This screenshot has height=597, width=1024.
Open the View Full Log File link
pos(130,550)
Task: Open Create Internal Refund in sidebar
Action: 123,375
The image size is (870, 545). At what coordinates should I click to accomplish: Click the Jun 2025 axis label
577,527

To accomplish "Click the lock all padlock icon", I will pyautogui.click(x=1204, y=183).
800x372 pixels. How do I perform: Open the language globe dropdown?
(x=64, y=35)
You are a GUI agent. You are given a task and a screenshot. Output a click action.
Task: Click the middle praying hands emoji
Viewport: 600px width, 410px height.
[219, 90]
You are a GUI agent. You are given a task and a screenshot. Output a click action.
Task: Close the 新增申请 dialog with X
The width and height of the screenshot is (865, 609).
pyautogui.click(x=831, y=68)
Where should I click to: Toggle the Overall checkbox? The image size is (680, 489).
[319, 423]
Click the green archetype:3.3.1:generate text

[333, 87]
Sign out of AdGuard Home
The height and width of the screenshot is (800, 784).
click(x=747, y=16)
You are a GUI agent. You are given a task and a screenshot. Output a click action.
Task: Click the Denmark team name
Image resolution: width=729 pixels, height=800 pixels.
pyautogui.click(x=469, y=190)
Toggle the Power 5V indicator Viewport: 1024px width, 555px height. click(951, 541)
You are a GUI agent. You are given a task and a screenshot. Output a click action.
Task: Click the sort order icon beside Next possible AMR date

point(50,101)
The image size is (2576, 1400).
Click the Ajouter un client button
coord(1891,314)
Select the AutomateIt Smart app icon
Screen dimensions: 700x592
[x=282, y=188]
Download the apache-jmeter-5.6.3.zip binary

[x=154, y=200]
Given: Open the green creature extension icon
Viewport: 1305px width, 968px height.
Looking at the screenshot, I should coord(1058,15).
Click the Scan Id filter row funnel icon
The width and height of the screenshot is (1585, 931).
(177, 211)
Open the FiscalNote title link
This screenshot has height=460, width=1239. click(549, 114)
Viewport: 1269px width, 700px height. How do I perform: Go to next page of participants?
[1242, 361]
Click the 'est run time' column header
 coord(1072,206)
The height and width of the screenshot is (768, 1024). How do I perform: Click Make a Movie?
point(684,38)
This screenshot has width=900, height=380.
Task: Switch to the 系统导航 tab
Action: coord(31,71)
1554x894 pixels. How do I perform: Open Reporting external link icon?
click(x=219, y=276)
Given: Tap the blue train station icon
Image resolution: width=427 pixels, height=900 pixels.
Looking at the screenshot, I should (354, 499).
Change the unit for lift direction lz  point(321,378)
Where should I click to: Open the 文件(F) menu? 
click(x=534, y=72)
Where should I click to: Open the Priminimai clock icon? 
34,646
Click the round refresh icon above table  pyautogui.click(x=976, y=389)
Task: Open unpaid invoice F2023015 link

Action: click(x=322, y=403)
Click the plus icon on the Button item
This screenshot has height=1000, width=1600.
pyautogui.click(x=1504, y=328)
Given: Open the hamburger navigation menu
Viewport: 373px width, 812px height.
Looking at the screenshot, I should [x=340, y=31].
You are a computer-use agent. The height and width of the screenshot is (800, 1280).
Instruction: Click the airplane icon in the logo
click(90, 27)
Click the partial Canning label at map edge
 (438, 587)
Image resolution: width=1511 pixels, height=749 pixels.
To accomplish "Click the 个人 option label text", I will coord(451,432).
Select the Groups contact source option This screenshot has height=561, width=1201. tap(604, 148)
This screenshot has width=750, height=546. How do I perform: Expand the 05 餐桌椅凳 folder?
=-=-=
To do: Return all lines above that mention the word "option".

Result for this task:
To accomplish "Click the 个人 option label text", I will coord(451,432).
Select the Groups contact source option This screenshot has height=561, width=1201. tap(604, 148)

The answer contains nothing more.